→ Work request: I'd like every record written out again, exactly as it is.

→ Exercise data:
►

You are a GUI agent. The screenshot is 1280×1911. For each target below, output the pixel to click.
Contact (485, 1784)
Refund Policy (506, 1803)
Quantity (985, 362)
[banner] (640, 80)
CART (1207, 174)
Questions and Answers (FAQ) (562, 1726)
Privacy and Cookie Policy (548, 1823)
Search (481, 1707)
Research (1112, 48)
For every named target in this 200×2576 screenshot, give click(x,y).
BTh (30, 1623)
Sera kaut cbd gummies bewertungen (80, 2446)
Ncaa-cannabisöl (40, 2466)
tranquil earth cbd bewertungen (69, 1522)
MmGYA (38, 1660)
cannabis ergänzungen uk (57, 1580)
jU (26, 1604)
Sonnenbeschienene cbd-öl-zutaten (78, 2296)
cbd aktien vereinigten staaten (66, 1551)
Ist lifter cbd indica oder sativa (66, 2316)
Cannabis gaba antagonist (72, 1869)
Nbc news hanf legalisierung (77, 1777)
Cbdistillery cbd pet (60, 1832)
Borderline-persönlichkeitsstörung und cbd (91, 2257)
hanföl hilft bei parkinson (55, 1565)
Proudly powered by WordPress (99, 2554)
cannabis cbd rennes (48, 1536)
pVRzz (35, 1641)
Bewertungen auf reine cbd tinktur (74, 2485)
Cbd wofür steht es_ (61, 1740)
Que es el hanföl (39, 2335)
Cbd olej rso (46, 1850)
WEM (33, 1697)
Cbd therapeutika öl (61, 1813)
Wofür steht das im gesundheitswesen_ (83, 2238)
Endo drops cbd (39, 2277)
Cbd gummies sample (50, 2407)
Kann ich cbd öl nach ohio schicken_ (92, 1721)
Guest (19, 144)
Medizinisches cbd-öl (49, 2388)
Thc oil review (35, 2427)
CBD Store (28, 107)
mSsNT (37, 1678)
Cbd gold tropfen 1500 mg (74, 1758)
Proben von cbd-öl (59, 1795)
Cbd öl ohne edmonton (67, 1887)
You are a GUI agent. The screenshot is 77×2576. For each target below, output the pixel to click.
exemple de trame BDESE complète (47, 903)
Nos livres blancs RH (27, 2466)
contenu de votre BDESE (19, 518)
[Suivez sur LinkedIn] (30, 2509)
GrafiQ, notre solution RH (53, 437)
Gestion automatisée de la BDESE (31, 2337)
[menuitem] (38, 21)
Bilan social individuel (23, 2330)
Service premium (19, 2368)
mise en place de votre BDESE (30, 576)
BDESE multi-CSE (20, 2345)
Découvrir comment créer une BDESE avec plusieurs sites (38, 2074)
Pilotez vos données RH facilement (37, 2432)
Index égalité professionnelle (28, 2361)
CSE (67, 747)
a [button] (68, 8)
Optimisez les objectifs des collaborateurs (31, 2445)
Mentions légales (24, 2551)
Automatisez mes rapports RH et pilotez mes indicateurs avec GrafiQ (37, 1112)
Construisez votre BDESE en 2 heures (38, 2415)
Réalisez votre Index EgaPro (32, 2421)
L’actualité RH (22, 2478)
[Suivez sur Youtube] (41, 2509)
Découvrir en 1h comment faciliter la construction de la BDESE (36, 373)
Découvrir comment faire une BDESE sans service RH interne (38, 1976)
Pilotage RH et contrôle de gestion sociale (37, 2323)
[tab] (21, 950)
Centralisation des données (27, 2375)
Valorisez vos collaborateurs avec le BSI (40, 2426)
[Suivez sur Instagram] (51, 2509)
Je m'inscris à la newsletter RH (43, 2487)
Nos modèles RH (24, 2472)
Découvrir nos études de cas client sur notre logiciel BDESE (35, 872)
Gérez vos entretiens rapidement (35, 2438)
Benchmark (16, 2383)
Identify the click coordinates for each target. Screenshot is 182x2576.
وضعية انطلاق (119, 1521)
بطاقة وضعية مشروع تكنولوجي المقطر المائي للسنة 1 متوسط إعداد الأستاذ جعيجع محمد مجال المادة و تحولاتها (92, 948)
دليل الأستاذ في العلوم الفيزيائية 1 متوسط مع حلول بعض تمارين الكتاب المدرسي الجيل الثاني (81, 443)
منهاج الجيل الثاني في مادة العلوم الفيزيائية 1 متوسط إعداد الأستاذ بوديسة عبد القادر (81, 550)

◄

→ Answer to this problem:
You are a GUI agent. The screenshot is 1280×1911. For each target below, output the pixel to click.
Contact (485, 1784)
Refund Policy (506, 1803)
Quantity (985, 362)
[banner] (640, 80)
CART (1207, 174)
Questions and Answers (FAQ) (562, 1726)
Privacy and Cookie Policy (548, 1823)
Search (481, 1707)
Research (1112, 48)
For every named target in this 200×2576 screenshot, give click(x,y).
BTh (30, 1623)
Sera kaut cbd gummies bewertungen (80, 2446)
Ncaa-cannabisöl (40, 2466)
tranquil earth cbd bewertungen (69, 1522)
MmGYA (38, 1660)
cannabis ergänzungen uk (57, 1580)
jU (26, 1604)
Sonnenbeschienene cbd-öl-zutaten (78, 2296)
cbd aktien vereinigten staaten (66, 1551)
Ist lifter cbd indica oder sativa (66, 2316)
Cannabis gaba antagonist (72, 1869)
Nbc news hanf legalisierung (77, 1777)
Cbdistillery cbd pet (60, 1832)
Borderline-persönlichkeitsstörung und cbd (91, 2257)
hanföl hilft bei parkinson (55, 1565)
Proudly powered by WordPress (99, 2554)
cannabis cbd rennes (48, 1536)
pVRzz (35, 1641)
Bewertungen auf reine cbd tinktur (74, 2485)
Cbd wofür steht es_ (61, 1740)
Que es el hanföl (39, 2335)
Cbd olej rso (46, 1850)
WEM (33, 1697)
Cbd therapeutika öl (61, 1813)
Wofür steht das im gesundheitswesen_ (83, 2238)
Endo drops cbd (39, 2277)
Cbd gummies sample (50, 2407)
Kann ich cbd öl nach ohio schicken_ (92, 1721)
Guest (19, 144)
Medizinisches cbd-öl (49, 2388)
Thc oil review (35, 2427)
CBD Store (28, 107)
mSsNT (37, 1678)
Cbd gold tropfen 1500 mg (74, 1758)
Proben von cbd-öl (59, 1795)
Cbd öl ohne edmonton (67, 1887)
You are a GUI agent. The screenshot is 77×2576. For each target below, output the pixel to click.
exemple de trame BDESE complète (47, 903)
Nos livres blancs RH (27, 2466)
contenu de votre BDESE (19, 518)
[Suivez sur LinkedIn] (30, 2509)
GrafiQ, notre solution RH (53, 437)
Gestion automatisée de la BDESE (31, 2337)
[menuitem] (38, 21)
Bilan social individuel (23, 2330)
Service premium (19, 2368)
mise en place de votre BDESE (30, 576)
BDESE multi-CSE (20, 2345)
Découvrir comment créer une BDESE avec plusieurs sites (38, 2074)
Pilotez vos données RH facilement (37, 2432)
Index égalité professionnelle (28, 2361)
CSE (67, 747)
a [button] (68, 8)
Optimisez les objectifs des collaborateurs (31, 2445)
Mentions légales (24, 2551)
Automatisez mes rapports RH et pilotez mes indicateurs avec GrafiQ (37, 1112)
Construisez votre BDESE en 2 heures (38, 2415)
Réalisez votre Index EgaPro (32, 2421)
L’actualité RH (22, 2478)
[Suivez sur Youtube] (41, 2509)
Découvrir en 1h comment faciliter la construction de la BDESE (36, 373)
Découvrir comment faire une BDESE sans service RH interne (38, 1976)
Pilotage RH et contrôle de gestion sociale (37, 2323)
[tab] (21, 950)
Centralisation des données (27, 2375)
Valorisez vos collaborateurs avec le BSI (40, 2426)
[Suivez sur Instagram] (51, 2509)
Je m'inscris à la newsletter RH (43, 2487)
Nos modèles RH (24, 2472)
Découvrir nos études de cas client sur notre logiciel BDESE (35, 872)
Gérez vos entretiens rapidement (35, 2438)
Benchmark (16, 2383)
Identify the click coordinates for each target. Screenshot is 182x2576.
وضعية انطلاق (119, 1521)
بطاقة وضعية مشروع تكنولوجي المقطر المائي للسنة 1 متوسط إعداد الأستاذ جعيجع محمد مجال المادة و تحولاتها (92, 948)
دليل الأستاذ في العلوم الفيزيائية 1 متوسط مع حلول بعض تمارين الكتاب المدرسي الجيل الثاني (81, 443)
منهاج الجيل الثاني في مادة العلوم الفيزيائية 1 متوسط إعداد الأستاذ بوديسة عبد القادر (81, 550)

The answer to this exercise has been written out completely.